The song is a simple repeated whistle. The bird has several clicking, rasping and whistling calls.

==Taxonomy==
The species was described in 1863 by the Italian zoologist Filippo de Filippi who named it Dromolaea chrysopgyia. It was later treated as a subspecies of the Kurdish wheatear (O. xanthoprymna) after birds with an appearance intermediate between the two ("O. x. cummingi") were found, suggesting that they could interbreed. However, these hybrid birds may in fact be first-winter Kurdish wheatears.

Red-tailed wheatears in the eastern part of the range are slightly paler and are sometimes regarded as a separate subspecies, O. c. kingi.

==Distribution and habitat==
Its breeding range extends from north-east Turkey, Armenia and Azerbaijan eastwards through Iran to Afghanistan, southern Tajikistan and western Pakistan. It migrates south to winter in the Arabian Peninsula, Eritrea, southern parts of Iraq and Iran, Pakistan and north-west India. It has occurred as a vagrant in Israel, Ethiopia, Djibouti and Nepal.

It breeds in mountainous areas from 1,200—4,000 m above sea-level.
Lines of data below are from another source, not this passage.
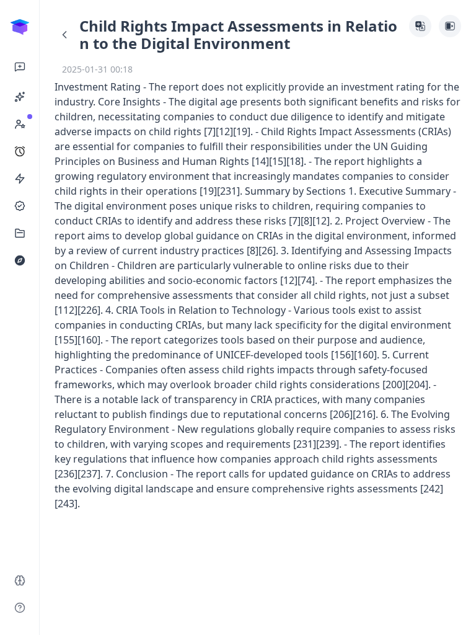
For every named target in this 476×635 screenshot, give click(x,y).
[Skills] (20, 178)
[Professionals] (20, 124)
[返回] (64, 35)
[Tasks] (20, 151)
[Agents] (20, 96)
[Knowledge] (20, 233)
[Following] (20, 205)
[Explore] (20, 260)
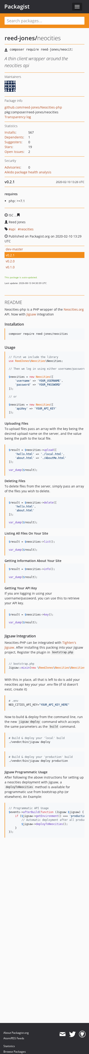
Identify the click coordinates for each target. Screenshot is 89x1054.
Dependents (14, 137)
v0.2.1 (10, 255)
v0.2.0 (10, 261)
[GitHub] (82, 1034)
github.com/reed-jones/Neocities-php (33, 107)
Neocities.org (74, 309)
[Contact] (62, 1034)
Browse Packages (14, 1052)
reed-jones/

It nests on steep, barren, rocky ground with little vegetation. It winters at lower levels occurring on rocky hills, steppe, scrubland and semi-desert.

==Behaviour==
It usually forages on bare ground, feeding mainly on insects such as ants, beetles, and caterpillars. It will pick food from vegetation, dig with its bill for beetle larvae and launch attacks from an exposed perch on a rock or stone.

It breeds from late March or April to June, raising two broods. The nest is a cup of grass and other plant material built in a hole in rocks, stones or a wall. Four to six eggs are laid and are incubated for 13 days. The eggs are pale bluish-white, sometimes with reddish-brown spots.